E meses mais tarde o Supremo Tribunal autorizou o presidente a buscar a reeleição apesar da sua inconstitucionalidade.

O presidente de El Salvador, Nayib Bukele, em cerimônia em San Salvador
O presidente de El Salvador, Nayib Bukele, em cerimônia em San Salvador, capital do país - Secretara de Imprensa da Presidência - 15.set.2021/Reuters

No Equador, o ex-presidente Rafael Correa utilizou as consultas populares para legitimar as suas reivindicações, argumentando que o seu projeto político salvaria o país das “garras dos Pelucones” e permitiria à “grande pátria” alcançar a sua “segunda e definitiva independência”.

Paradoxalmente, o atual presidente, Guillermo Lasso, um opositor de Correa, anunciou a possibilidade de convocar um referendo para desbloquear o suposto “bloqueio” da Assembleia Nacional às suas propostas de reforma laboral e fiscal.

Mas para os seus seguidores isso não importa; o seu líder pode contornar as instituições, uma vez que ele pertence ao “lado dos bons”.

Institucionalidade? Essa é a primeira coisa que se exige do adversário. Mas, quando se trata do nosso, também não devemos abusar dela, para que não se torne um entrave ao “projeto do país”.

E, se se tornar um obstáculo, devem ser ignorada, modificada e, se necessário, eliminada. Aconteceu com Alberto Fujimori no golpe de Estado de 1992, no Peru, e com Correa em 2011. Álvaro Uribe tentou na Colômbia em 2010, e Evo Morales concorreu a uma quarta reeleição na Bolívia em 2019, contornando todas as regras.

E os valores democráticos?

A cultura política nessa parte do mundo carece de valores democráticos profundamente enraizados.

O diálogo é confundido com fraqueza, o respeito pela lei é sinônimo de candura, e hoje em dia a tolerância é praticamente intolerável.

Infelizmente, temos uma cultura política que se funde perante a demagogia e procuramos incessantemente os messias para “salvar o povo”. Mesmo que eles sejam autoritários –desde que façam parte dos “bons”. A democracia não pode ser possível enquanto “o outro” estiver no comando.
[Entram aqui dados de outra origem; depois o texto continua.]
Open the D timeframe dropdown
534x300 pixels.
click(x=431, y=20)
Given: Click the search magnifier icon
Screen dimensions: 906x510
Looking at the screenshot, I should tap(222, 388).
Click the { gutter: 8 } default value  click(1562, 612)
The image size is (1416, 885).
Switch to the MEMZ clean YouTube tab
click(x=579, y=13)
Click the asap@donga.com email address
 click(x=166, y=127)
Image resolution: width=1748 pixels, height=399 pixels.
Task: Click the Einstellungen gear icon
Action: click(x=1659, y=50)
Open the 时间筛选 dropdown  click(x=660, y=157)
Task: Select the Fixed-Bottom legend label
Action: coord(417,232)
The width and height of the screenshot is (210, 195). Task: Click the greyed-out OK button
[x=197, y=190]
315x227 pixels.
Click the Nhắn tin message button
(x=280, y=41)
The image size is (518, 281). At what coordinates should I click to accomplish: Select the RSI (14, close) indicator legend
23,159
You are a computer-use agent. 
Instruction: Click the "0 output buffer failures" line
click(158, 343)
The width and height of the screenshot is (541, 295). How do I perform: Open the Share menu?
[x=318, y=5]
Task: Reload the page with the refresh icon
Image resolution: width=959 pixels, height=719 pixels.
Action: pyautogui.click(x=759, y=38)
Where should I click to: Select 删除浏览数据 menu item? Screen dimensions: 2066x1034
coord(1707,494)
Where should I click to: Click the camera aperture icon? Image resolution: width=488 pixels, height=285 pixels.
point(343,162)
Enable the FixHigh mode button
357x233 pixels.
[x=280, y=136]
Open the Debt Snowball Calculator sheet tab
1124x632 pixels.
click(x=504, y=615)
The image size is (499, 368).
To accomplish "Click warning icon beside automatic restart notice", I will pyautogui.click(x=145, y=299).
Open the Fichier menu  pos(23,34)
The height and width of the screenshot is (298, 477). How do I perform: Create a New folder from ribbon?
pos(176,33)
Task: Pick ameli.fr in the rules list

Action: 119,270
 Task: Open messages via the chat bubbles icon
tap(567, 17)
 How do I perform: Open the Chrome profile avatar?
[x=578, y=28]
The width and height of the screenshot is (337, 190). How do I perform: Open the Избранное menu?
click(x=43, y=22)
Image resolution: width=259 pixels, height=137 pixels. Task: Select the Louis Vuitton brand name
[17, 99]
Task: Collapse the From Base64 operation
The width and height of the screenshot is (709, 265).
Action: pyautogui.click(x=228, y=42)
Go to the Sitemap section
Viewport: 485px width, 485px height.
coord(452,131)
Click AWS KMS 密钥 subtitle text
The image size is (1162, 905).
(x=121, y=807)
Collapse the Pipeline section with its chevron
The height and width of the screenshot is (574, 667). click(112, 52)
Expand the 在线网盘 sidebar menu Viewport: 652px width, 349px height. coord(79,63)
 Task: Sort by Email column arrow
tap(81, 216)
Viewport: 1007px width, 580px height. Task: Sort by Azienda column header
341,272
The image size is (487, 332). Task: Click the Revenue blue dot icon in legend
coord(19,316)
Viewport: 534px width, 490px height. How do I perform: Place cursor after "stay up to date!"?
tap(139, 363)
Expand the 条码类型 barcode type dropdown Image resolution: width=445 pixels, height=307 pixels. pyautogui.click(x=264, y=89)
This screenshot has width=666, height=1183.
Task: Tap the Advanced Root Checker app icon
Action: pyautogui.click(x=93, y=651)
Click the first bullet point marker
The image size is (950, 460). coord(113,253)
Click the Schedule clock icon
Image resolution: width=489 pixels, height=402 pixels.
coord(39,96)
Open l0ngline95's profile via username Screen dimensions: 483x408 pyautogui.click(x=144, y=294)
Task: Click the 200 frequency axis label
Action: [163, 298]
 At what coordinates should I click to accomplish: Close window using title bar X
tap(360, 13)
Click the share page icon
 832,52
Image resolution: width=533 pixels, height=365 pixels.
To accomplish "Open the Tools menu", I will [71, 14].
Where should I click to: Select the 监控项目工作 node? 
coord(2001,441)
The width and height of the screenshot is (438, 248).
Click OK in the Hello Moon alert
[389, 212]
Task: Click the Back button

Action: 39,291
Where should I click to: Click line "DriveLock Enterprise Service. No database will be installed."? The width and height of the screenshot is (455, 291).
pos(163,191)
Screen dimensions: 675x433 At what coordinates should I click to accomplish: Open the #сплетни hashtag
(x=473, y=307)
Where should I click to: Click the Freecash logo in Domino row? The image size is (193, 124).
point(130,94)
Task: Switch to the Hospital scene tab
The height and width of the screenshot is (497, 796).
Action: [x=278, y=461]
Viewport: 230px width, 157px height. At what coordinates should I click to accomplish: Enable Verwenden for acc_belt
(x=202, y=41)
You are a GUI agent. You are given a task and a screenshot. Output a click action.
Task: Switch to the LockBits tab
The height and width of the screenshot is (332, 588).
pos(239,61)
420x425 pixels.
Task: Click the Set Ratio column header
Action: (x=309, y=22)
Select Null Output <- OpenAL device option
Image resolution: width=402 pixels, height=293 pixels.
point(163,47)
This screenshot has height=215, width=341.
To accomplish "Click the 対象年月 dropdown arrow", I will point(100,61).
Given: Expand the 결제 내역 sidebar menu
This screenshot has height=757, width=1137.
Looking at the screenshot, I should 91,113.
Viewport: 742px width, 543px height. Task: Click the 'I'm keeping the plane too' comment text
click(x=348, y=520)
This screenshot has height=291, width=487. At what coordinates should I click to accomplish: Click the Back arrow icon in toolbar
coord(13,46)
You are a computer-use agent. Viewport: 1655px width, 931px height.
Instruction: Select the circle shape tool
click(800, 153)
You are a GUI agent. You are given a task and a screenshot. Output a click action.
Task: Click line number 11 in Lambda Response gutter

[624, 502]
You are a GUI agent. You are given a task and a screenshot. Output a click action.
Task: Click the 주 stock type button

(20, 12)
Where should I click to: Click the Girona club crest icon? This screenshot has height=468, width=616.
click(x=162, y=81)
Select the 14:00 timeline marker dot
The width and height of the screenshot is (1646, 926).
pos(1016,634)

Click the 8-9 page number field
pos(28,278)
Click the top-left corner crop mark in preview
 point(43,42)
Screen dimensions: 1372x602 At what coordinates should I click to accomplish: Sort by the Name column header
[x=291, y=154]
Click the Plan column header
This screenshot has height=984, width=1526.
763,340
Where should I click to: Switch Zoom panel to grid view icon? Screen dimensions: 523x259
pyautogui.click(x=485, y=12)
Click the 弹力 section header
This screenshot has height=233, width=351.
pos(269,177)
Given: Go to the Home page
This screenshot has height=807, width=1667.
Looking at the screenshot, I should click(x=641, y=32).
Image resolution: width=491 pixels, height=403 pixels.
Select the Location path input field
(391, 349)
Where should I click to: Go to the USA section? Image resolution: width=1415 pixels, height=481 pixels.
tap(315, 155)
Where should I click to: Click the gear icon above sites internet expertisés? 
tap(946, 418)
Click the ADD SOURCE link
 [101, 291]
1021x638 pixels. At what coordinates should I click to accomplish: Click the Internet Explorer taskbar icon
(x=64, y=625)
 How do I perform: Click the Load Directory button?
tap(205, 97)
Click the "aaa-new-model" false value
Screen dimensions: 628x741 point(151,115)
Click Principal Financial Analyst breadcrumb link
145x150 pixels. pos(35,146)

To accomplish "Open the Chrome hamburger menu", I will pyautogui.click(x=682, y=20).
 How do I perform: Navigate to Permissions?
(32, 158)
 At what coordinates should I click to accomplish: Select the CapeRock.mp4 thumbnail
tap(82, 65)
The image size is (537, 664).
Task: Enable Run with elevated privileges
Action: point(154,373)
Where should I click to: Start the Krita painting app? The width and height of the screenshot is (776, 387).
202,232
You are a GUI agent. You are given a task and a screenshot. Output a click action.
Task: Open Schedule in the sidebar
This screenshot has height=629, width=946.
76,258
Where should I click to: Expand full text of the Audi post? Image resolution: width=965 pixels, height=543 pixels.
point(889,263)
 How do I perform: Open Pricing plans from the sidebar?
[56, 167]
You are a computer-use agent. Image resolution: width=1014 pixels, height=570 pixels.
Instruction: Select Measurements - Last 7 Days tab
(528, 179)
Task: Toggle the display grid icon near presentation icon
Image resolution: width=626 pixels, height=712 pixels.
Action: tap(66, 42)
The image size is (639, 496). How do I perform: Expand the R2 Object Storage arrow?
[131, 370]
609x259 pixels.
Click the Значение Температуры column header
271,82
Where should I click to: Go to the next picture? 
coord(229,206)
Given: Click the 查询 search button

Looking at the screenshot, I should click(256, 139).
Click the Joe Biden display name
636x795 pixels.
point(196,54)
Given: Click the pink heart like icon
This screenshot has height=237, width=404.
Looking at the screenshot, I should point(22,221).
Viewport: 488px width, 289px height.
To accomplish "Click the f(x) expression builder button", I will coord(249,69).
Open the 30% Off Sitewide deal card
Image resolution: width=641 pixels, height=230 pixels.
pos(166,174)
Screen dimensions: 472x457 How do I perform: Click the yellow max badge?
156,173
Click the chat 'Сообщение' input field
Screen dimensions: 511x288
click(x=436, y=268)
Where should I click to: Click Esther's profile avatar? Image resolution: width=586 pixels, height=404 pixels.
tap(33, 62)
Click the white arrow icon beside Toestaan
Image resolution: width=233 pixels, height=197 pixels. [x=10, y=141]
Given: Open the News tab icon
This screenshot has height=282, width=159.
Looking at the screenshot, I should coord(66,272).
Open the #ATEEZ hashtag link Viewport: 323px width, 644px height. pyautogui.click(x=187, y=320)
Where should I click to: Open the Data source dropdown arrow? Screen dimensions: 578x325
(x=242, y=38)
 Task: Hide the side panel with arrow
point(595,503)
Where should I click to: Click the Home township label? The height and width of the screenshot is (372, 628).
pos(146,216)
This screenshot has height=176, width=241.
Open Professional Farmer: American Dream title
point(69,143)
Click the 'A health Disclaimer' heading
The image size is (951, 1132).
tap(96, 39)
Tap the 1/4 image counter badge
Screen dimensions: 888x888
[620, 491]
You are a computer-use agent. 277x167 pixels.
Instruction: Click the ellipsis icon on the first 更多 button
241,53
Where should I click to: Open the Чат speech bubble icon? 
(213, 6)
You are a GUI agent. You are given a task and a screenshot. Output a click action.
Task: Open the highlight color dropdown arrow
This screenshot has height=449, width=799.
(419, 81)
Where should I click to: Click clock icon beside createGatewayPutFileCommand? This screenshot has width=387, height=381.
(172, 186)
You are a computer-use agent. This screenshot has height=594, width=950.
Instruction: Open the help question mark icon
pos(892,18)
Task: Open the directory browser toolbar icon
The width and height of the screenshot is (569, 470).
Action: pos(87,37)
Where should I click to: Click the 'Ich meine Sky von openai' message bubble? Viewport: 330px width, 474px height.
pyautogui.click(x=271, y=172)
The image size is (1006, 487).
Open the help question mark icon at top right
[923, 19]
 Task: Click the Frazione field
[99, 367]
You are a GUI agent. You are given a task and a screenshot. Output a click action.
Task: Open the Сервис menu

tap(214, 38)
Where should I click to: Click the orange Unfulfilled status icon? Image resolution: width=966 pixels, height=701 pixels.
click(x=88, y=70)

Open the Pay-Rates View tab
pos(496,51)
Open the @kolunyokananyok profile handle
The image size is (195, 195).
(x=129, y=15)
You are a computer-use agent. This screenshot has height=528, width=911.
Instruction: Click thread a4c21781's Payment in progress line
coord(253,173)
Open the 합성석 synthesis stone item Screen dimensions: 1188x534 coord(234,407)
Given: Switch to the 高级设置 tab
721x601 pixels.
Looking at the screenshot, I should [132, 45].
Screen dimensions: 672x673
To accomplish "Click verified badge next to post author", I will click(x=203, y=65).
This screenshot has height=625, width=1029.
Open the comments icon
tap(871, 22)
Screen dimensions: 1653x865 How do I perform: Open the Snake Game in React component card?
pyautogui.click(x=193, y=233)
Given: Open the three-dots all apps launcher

Não pretendo analisar, quanto mais refutar, os estudos sobre populismo realizados por grandes cientistas sociais como Carlos de la Torre, Loris Zanatta, Margaret Canovan, María Antonia Muñoz ou Ernesto Laclau.

Mas vale a pena analisar e criticar não só os atores políticos, mas também os próprios cidadãos, que afinal de contas são os que tornam a democracia possível.

Culpamos frequentemente os políticos pela estagnação do país e os culpamos pelas deficiências da democracia, mas quando é que nós, cidadãos, alguma vez nos colocamos diante do espelho para examinar as nossas próprias misérias, as mesmas misérias que enfraquecem a democracia e as instituições?

Até que ponto é o “governo do povo”, o mesmo governo que não compreende nem se interessa pela democracia, não uma quimera?

Até quando respeitaremos a democracia, enquanto ela nos convém? Será que nós, latino-americanos, somos a maior ameaça à nossa própria democracia?

Para mudar isso, é imperativo mudar a cultura política dos nossos países. Mas quem sabe, ninguém se importa demasiado.